Allaire, one of the market leaders in application servers, said it will soon release a new application server that supports Sun Microsystems' latest version of Java, which includes the Enterprise JavaBeans programming model.

The application server, which includes Java technology from its purchase of Valto Systems and Live Software, will ship in the second quarter of 2000.

Allaire today said it acquired technology that will improve its Spectra software, which lets businesses build and manage Web-based content. Spectra includes e-commerce software, such as shopping carts and credit-card authorization, and personalization software, which profiles Web surfers and targets information based on their interests.

The company today bought technology from Bowne Internet Solutions that will allow Allaire to add more personalization features into Spectra, allowing businesses to create a better profile of customers and better reports on their customers' preferences. Allaire did not disclose financial details.

Allaire is also tying its visual development tools, such as its HomeSite Web page development software, as part of Spectra.

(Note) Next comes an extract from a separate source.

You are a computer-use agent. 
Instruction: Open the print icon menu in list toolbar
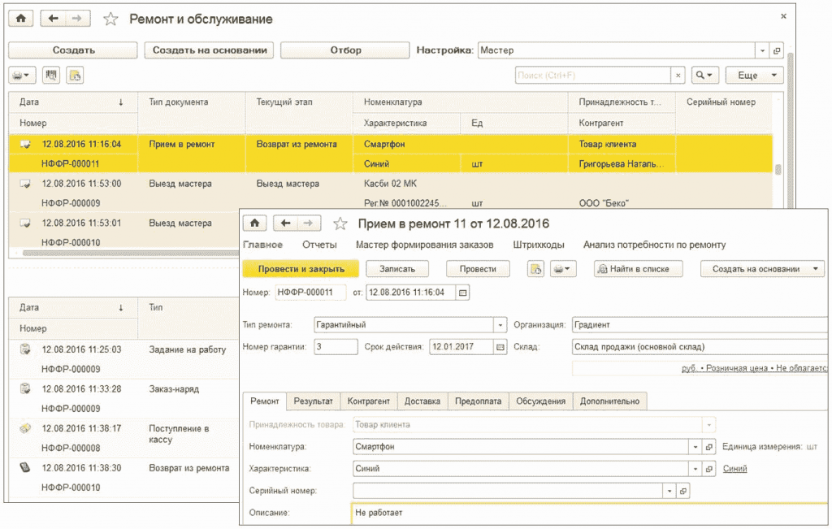click(x=22, y=76)
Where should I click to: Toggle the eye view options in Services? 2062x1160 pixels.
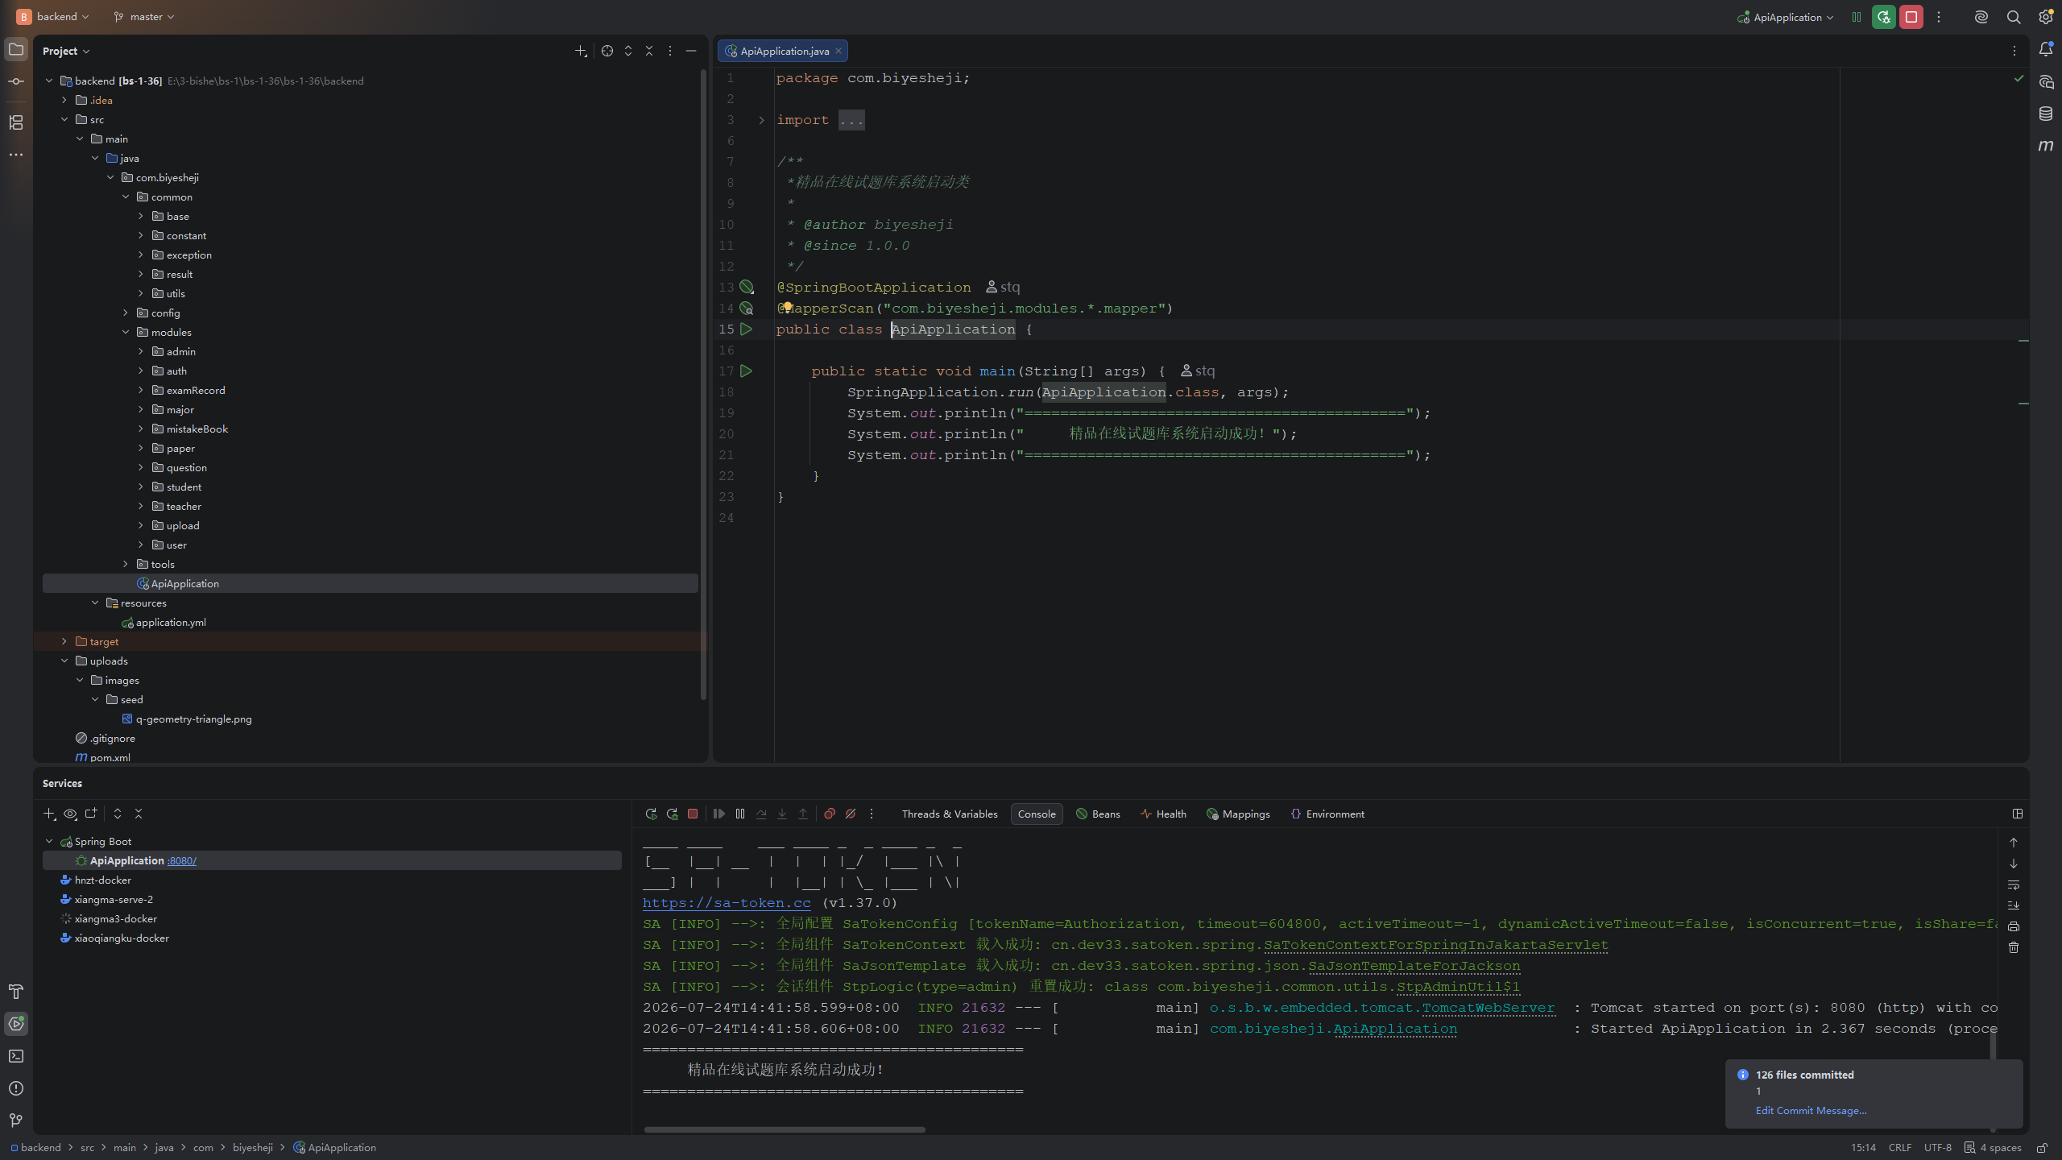point(70,814)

To round out its offerings, the company in the next 12 to 18 months will also release Web systems management software that will allow businesses to monitor the health of their Web sites. Allaire also is developing an XML integration server, software that will allow companies to tie their business software together.

XML, or Extensible Markup Language, is a Web standard for exchanging data. Microsoft, Oracle, Bluestone Software and others are all selling or developing XML integration servers.

The software allows business applications to communicate with each other, regardless of which operating system they run on or where they're located. With the explosion of e-business, companies are trying to build Web sites that link their customers, partners, suppliers and employees. But to do so, they need to integrate business programs never meant to work with each other, such as mainframe software and human resources and financial applications.